Both modes complete the verb itself (yourspace <tab>), one level of subcommand (yourspace domain <tab> lists add, ls, remove, verify), and per-cmd long-form flag names (yourspace deploy --<tab> surfaces deploy's flags + shared ones like --api / --json). Descriptions surface in zsh and fish; bash's completion model can't carry them. Short-form flag completion and flag-value completion are not yet wired in either mode.

Flags:

• --type <shell> (short -t) — one of bash, zsh, fish. When omitted, inferred from $SHELL. Returns a usage error if $SHELL is unset or names a shell other than the three supported.
• --static — emit the static enumeration script instead of the dynamic shim. Default dynamic.

Global flags

A few flags work the same way across most commands and are documented here once instead of on every subcommand. Long forms (--name) and POSIX short forms (-n) parse identically; joined shorts (-tn50) and --name=value / -n=value / -n value all work.

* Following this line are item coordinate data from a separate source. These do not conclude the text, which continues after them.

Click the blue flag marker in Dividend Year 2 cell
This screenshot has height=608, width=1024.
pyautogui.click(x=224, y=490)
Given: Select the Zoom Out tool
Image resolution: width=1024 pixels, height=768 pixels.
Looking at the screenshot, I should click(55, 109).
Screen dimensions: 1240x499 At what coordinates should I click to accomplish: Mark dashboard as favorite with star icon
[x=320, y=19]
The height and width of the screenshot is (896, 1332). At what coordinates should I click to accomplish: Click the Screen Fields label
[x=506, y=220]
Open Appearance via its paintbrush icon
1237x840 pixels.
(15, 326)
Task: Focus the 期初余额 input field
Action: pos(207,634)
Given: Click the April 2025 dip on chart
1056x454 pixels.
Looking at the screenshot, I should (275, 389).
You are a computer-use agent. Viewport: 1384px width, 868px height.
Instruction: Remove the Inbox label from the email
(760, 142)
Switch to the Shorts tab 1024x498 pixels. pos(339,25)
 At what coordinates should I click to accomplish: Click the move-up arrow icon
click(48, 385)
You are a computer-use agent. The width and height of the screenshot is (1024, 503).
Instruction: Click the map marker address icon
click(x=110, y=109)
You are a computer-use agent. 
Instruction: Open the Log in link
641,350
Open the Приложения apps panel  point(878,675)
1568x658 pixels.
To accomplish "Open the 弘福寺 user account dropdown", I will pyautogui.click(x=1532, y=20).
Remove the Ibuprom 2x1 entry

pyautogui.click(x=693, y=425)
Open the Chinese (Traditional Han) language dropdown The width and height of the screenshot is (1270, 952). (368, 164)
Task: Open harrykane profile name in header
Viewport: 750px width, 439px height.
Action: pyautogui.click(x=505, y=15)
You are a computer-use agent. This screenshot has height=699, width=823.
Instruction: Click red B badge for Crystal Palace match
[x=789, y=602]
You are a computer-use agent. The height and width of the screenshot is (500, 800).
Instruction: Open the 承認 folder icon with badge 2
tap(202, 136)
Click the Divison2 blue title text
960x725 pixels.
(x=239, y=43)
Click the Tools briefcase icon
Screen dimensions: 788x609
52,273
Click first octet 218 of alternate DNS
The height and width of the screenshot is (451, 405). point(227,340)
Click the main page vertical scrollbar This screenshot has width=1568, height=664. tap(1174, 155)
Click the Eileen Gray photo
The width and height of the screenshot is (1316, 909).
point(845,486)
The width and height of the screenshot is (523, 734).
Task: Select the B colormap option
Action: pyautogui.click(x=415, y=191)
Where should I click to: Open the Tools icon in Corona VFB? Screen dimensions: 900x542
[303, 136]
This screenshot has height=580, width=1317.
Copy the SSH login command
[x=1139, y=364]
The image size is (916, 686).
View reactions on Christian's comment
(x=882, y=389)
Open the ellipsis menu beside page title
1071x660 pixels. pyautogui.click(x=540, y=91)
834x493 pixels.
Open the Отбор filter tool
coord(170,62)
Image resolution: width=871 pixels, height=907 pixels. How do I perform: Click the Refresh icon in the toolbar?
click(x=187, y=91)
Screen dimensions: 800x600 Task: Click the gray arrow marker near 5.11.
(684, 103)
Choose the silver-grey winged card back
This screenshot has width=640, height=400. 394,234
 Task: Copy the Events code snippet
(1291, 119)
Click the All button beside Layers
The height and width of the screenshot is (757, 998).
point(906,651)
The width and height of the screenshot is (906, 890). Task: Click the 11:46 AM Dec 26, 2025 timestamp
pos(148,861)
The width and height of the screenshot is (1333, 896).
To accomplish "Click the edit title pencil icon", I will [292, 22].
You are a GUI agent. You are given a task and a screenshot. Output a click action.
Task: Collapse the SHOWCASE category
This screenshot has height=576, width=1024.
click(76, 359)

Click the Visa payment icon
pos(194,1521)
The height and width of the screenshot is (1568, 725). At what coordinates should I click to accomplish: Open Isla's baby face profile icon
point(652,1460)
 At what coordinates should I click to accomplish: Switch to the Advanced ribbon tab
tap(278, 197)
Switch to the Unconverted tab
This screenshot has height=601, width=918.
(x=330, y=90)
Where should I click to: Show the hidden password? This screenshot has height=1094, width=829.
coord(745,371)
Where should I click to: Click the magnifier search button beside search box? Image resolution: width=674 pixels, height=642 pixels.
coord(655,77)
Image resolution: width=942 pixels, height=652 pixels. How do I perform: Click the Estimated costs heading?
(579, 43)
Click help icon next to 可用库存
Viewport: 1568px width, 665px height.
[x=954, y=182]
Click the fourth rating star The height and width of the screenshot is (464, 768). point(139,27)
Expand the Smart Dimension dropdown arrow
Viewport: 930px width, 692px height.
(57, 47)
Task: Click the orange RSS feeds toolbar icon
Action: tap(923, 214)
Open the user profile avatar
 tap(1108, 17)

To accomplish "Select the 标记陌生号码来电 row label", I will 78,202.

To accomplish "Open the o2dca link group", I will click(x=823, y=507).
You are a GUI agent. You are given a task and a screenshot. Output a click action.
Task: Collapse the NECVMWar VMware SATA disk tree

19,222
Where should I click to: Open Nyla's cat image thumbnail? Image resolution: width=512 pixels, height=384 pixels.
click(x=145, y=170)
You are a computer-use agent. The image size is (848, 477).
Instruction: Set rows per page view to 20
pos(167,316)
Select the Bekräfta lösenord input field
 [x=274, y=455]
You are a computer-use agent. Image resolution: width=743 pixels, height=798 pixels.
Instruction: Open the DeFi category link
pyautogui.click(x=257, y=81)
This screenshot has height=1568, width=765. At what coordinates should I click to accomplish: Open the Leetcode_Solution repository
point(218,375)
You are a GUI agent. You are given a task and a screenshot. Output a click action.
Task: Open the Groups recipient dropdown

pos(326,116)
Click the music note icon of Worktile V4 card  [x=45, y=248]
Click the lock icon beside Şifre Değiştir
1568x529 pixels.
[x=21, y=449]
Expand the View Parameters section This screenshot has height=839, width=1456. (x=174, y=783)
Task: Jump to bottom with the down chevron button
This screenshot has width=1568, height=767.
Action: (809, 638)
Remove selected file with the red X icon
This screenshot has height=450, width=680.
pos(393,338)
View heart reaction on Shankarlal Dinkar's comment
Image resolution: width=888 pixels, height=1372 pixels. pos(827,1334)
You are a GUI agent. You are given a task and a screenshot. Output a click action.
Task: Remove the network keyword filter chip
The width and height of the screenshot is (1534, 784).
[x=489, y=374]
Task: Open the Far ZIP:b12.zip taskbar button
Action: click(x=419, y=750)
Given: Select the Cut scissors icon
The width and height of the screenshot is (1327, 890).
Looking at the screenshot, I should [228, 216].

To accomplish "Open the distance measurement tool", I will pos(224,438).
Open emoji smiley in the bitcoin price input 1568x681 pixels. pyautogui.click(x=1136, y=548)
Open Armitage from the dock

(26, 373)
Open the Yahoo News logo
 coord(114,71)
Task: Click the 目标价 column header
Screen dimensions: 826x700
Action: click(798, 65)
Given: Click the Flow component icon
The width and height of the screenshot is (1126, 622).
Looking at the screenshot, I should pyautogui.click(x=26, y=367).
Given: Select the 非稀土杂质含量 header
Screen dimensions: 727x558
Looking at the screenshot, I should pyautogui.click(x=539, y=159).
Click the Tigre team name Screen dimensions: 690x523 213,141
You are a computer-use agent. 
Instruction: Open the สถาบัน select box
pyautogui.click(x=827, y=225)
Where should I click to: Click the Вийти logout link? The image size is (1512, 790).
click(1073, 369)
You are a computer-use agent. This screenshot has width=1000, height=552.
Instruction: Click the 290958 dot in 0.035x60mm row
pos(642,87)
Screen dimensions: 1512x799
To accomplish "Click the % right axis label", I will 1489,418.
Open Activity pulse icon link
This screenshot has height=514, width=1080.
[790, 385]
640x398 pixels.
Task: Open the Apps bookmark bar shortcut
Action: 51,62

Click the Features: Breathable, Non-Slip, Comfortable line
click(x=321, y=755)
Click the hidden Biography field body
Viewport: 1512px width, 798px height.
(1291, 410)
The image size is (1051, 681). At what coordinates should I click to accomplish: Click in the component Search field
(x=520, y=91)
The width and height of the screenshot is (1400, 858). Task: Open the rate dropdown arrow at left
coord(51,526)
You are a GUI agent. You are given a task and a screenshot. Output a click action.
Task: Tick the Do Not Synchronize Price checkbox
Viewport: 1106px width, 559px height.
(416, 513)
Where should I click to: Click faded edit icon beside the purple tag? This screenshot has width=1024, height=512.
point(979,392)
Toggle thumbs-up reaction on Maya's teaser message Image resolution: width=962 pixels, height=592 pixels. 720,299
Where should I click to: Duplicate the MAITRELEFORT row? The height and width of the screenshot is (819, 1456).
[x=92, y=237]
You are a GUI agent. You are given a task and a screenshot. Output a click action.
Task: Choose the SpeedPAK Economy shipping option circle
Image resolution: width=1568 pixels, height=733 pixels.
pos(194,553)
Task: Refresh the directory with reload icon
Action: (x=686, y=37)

• --api <url> — override the API endpoint for this invocation. Every command that talks to the API accepts it; defaults to $YOURSPACE_API or https://api.yo.urspace.net. No short alias (-a is "all" in too many other tools).
• --json (-j) — print the raw server response as JSON (no human formatting). Available on every command that returns structured data: ls, status, logs, deploy --dry-run. Use for jq pipelines or CI guards.
• --dir <path> — operate on a project directory other than the cwd. Available on every project-scoped command (init, setup, doctor, status, open, logs, deploy). Defaults to .. No short alias.

Per-command short flags are listed in each command's section above.

Environment variables

• YOURSPACE_TOKEN — bearer token for API calls. Overrides the token stored by yourspace login.
• YOURSPACE_API — override the default API URL (https://api.yo.urspace.net). Useful for staging or self-hosted deployments. Every subcommand also takes a one-off --api <url> flag.
• YOURSPACE_DIR — override the configuration directory. Defaults to $HOME/.yourspace.